**課題の内容**
「Toggle sort arrow next to Изменено」を含む行から記録の最後の行までを、両端を含めて「番号」と「行」の2列からなるMarkdownの表に整えてください。空行は除き、画像は回答に入れないでください。

::::

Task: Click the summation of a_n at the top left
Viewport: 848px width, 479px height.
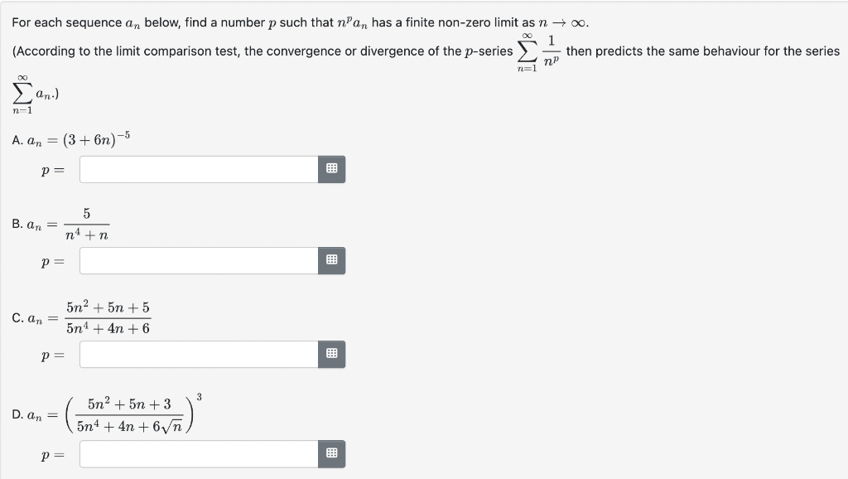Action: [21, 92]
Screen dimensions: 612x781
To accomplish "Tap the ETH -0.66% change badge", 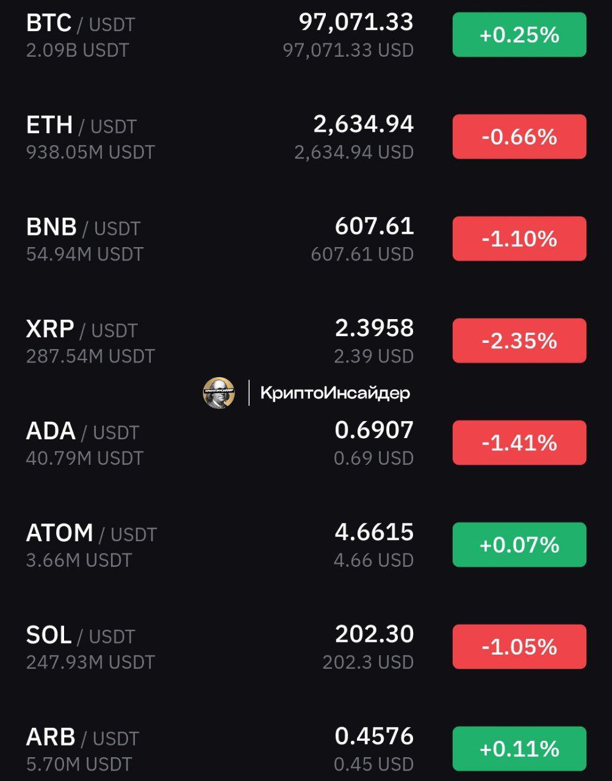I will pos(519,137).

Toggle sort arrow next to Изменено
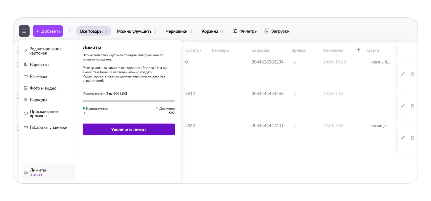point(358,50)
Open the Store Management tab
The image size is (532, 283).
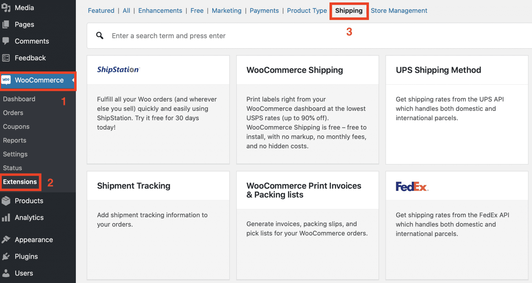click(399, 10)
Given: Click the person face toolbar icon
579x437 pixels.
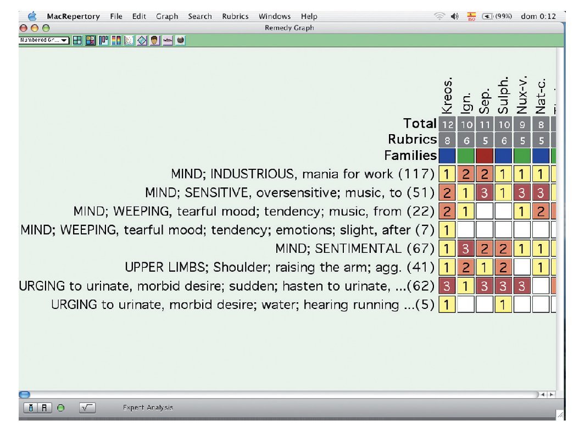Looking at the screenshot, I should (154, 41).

::::

**回答**
| 番号 | 行 |
|---|---|
| 1 | Toggle sort arrow next to Изменено |
| 2 | point(358,50) |
| 3 | Open the Store Management tab |
| 4 | The image size is (532, 283). |
| 5 | click(399, 10) |
| 6 | Given: Click the person face toolbar icon |
| 7 | 579x437 pixels. |
| 8 | Looking at the screenshot, I should (154, 41). |